The Settler’s Cookbook was written by Yasmin Alibhai-Brown. Born in Uganda in the fifties, the author refers many times in the book to her memories of the country as lush, green and “openly sensuous” bringing back to me my own memories of a brief visit to southern Uganda a few years ago for a weekend on a lake in a small eco-lodge where we were served “Irish potatoes” and roast chicken and the people were as open as the endless colourful flowers around us.  It reminds me too, why it is important to always be ready to go to the ends of the earth if only for the weekend. It’s always worth it, it feels like a lifetime and what you learn in that weekend will remain with you.

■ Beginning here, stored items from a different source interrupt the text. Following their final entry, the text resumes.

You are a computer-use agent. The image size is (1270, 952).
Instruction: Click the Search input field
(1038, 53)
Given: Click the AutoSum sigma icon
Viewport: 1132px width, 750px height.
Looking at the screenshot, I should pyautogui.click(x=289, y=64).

This book is much more then a foodoir; it’s a great snapshot of a woman’s life, her perceptions, her life as a Wahindi growing up in the sixties and seventies in Uganda, obliged to go and live in the UK in the seventies and the realities of being a young Asian in Thatcherite England. Interspersed with stories of her family, a candid account of her marriage, its breakdown and her career are her family recipes – often written in such a way as to make it clear as to what kind of mood one may be in when one would tackle a particular dish. the ingredients range from the curious to the exotic to the ordinary.  Each one seems to be the result of an incident be it international or familial and the anecdotes surrounding them are often inextricably linked to the food eaten at the time.

Many recipes reveal the influence of the British over their colonies and the resulting dishes that often led to a Victoria sponge enlivened with saffron and lime juice or the promise of a Cadbury’s chocolate bar after school. The insipid nature of British cooking fascinated many of those  who came into contact with it in Uganda and so these personalized recipes themselves reveal a lot about the imbalances of relationships between the nation that was still seen as imperial and superior, the Asian merchant class and the Ugandans themselves.

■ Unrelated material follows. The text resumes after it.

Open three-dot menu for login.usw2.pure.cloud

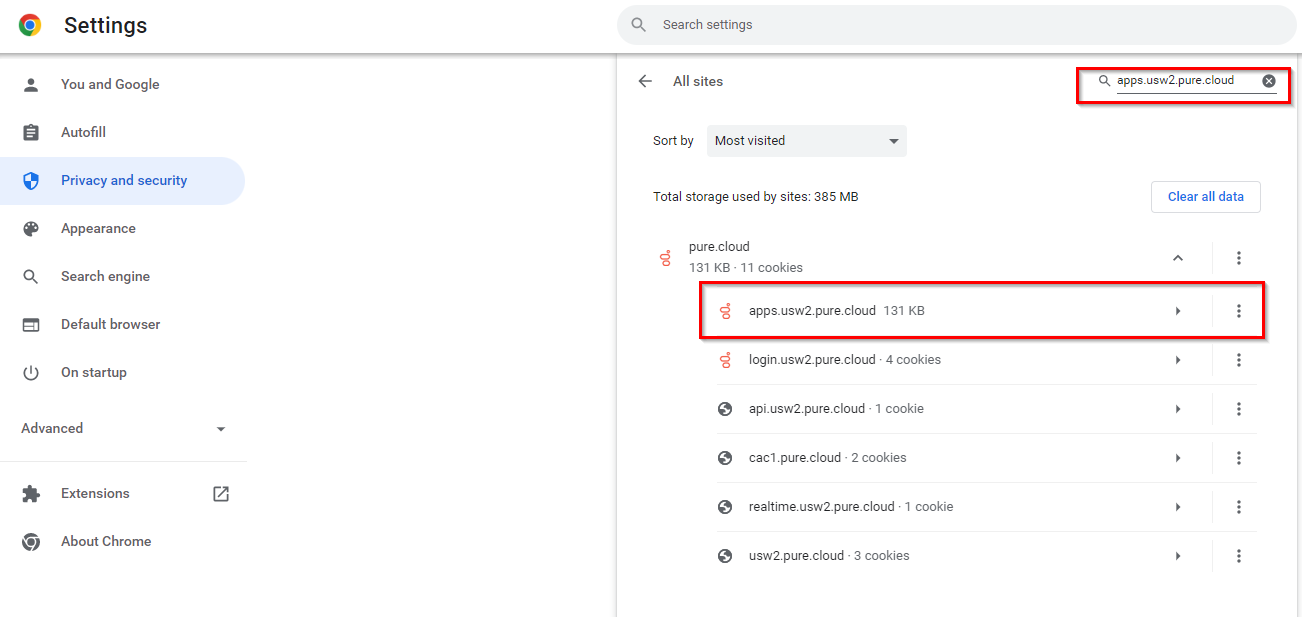pos(1238,360)
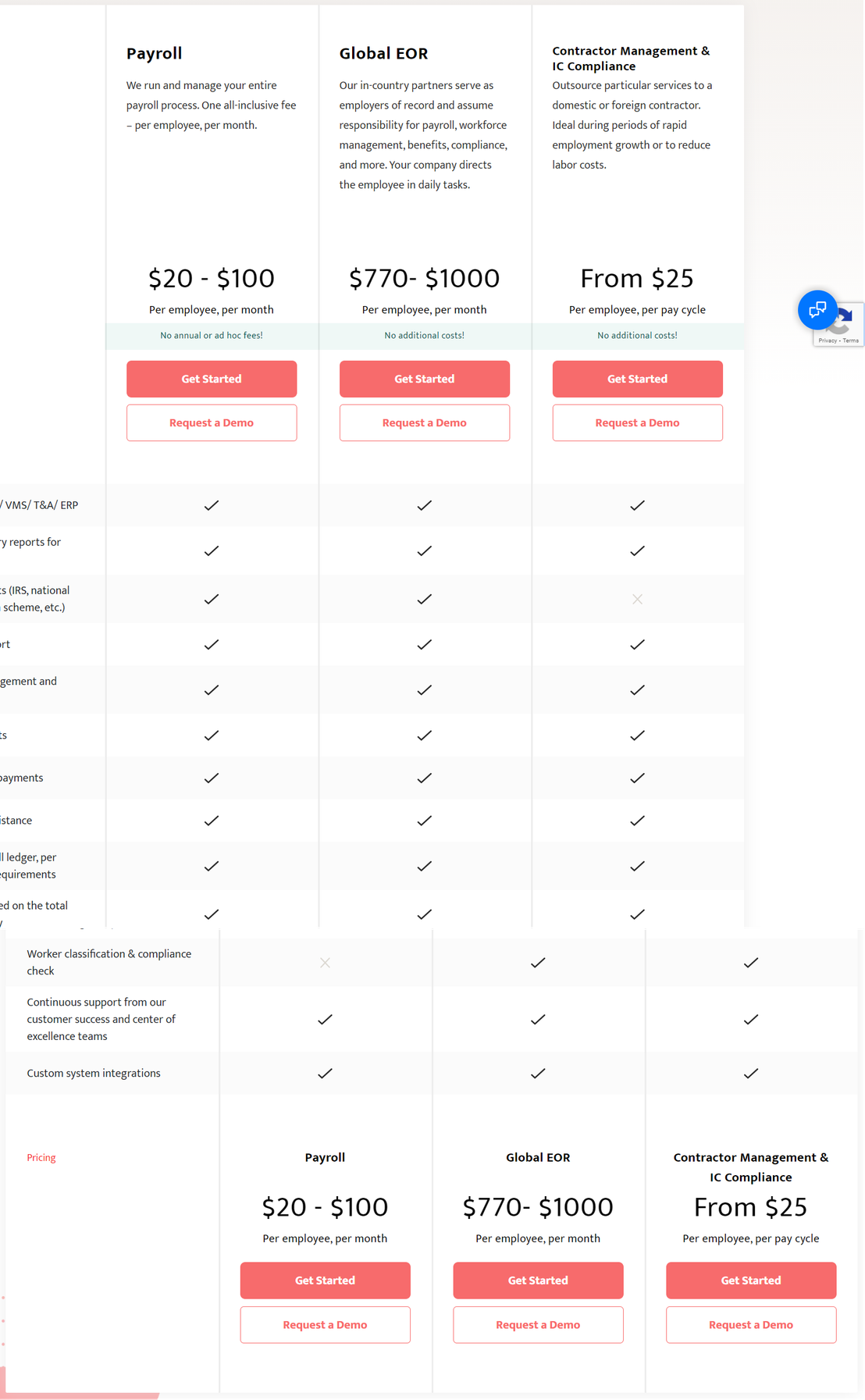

What I’m most curious about is getting my hands on a copy of St. Andrew’s Church Woman’s Guild. The Kenya Settlers’ Cookery Book and Household Guide (Nairobi, 1928). Mentioned in The Settler’s Cookbook as being of use during their home economics classes at school where the girls  learned how to cook British food that to them tasted like “milky newspaper”, there apparently was an intriguing back page of “useful Swahili phrases” such as how to say “You have stolen the sugar” and ” You are free every day from 2 to 4…” which is wonderfully revealing and I’m off now to search for more colonial cookbooks….

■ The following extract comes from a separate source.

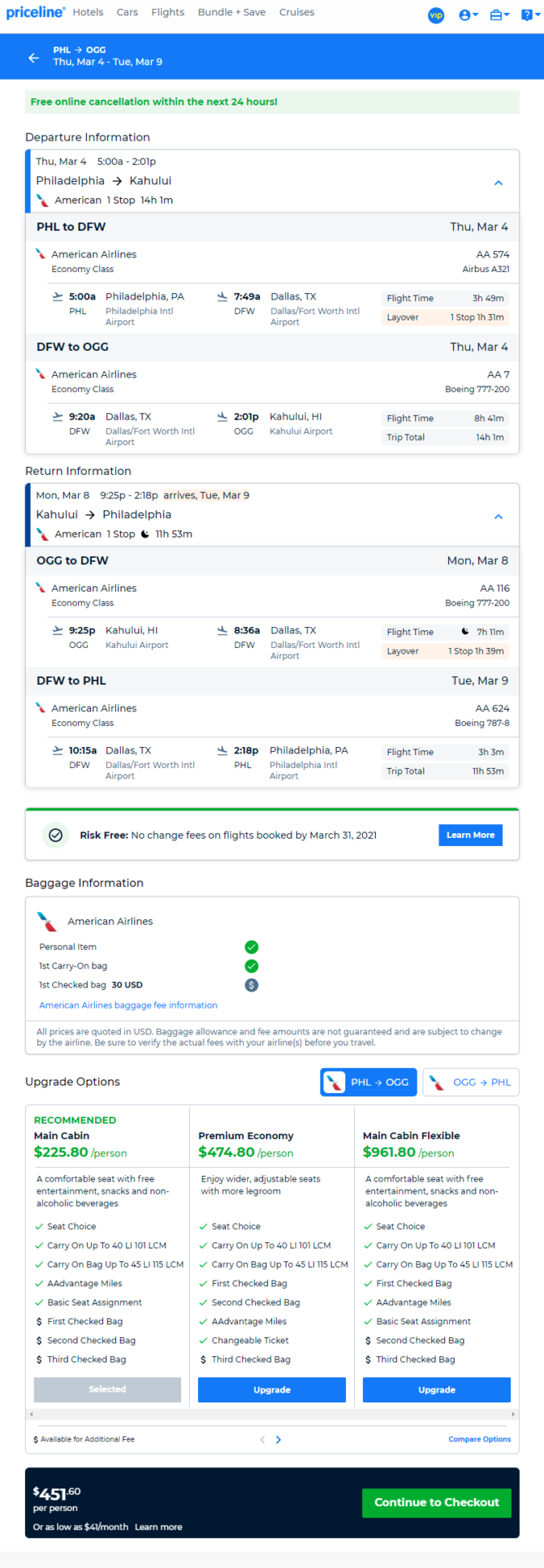
Task: Click Continue to Checkout button
Action: point(437,1502)
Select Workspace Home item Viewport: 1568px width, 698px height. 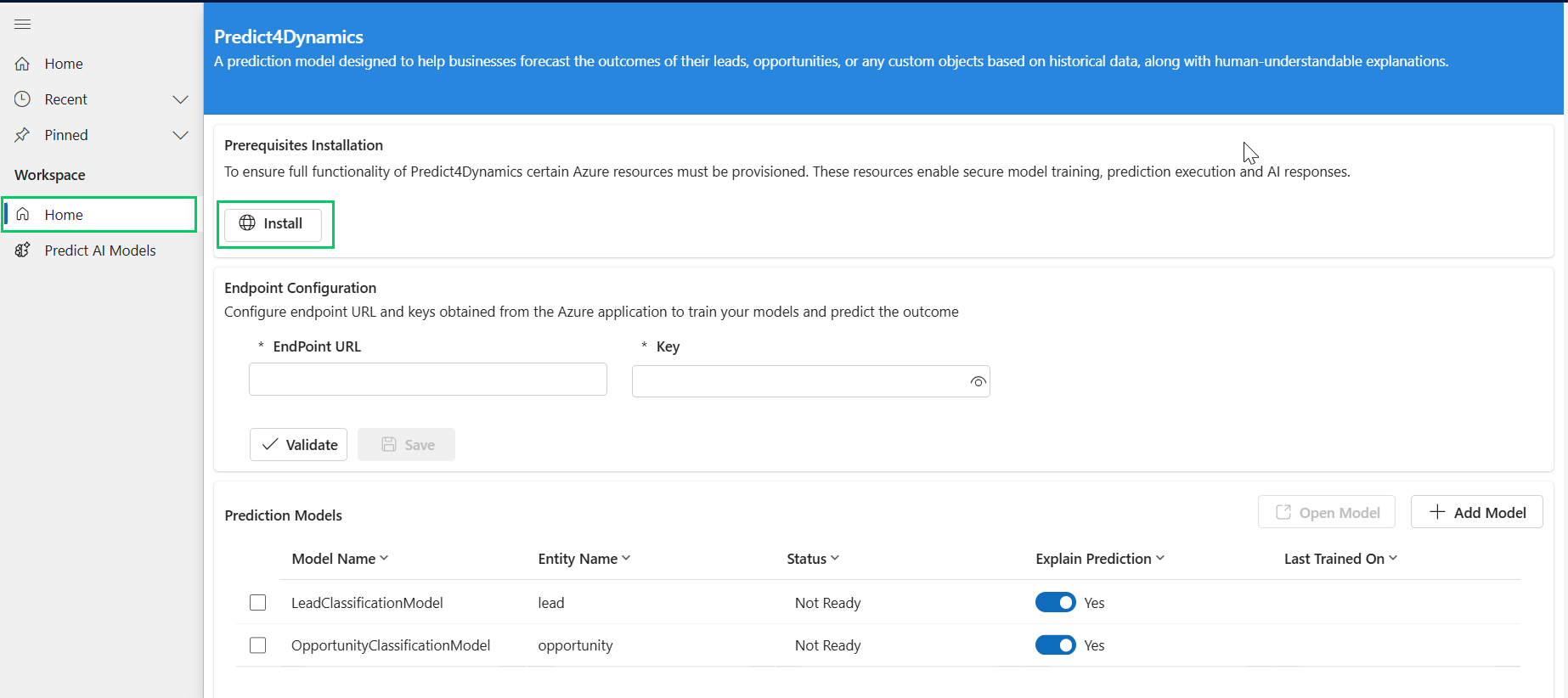(x=64, y=215)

Itching to make some kind of pizza, comforting bread or just a floury mess in the kitchen I decided to attack the flat bread recipe in one of my favourite armchair travel cookbooks. This book is a homage to the Lebanese cooking that is integral to the heritage of Greg Malouf, one of the authors. Well over three hundred pages of mezze, meats and sweets. Recipes but much more. A simply written account of a journey back home but also an exploration of Lebanese culture and cuisine as well as those of Syria. There is a real sense of a humbling personal experience and genuine love of the food of the region whether it’s because it evokes childhood dishes served up by aunts or grandmothers at home in Australia or his palpable awe at the prospect of visiting the homeland. But more then that, the recipes are authentic, easy to follow yet challenging, a joy to cook, aromatic, comforting and elegant and a reminder of all the other ingredients out there and ways of making food there are. I judge cookbooks often more by how entertaining they are to read then how useful they are in the kitchen. These recipes are given in a cultural context, with detailed descriptions of each region, different local producers and methods so the reader can take the time to understand where a dish came from, the regional influences and nuances that led to the appearance of a certain recipe on a given page and if nothing else it will transport you to a sunny street in Damascus or a busy Beirut street cafe in a matter of pages.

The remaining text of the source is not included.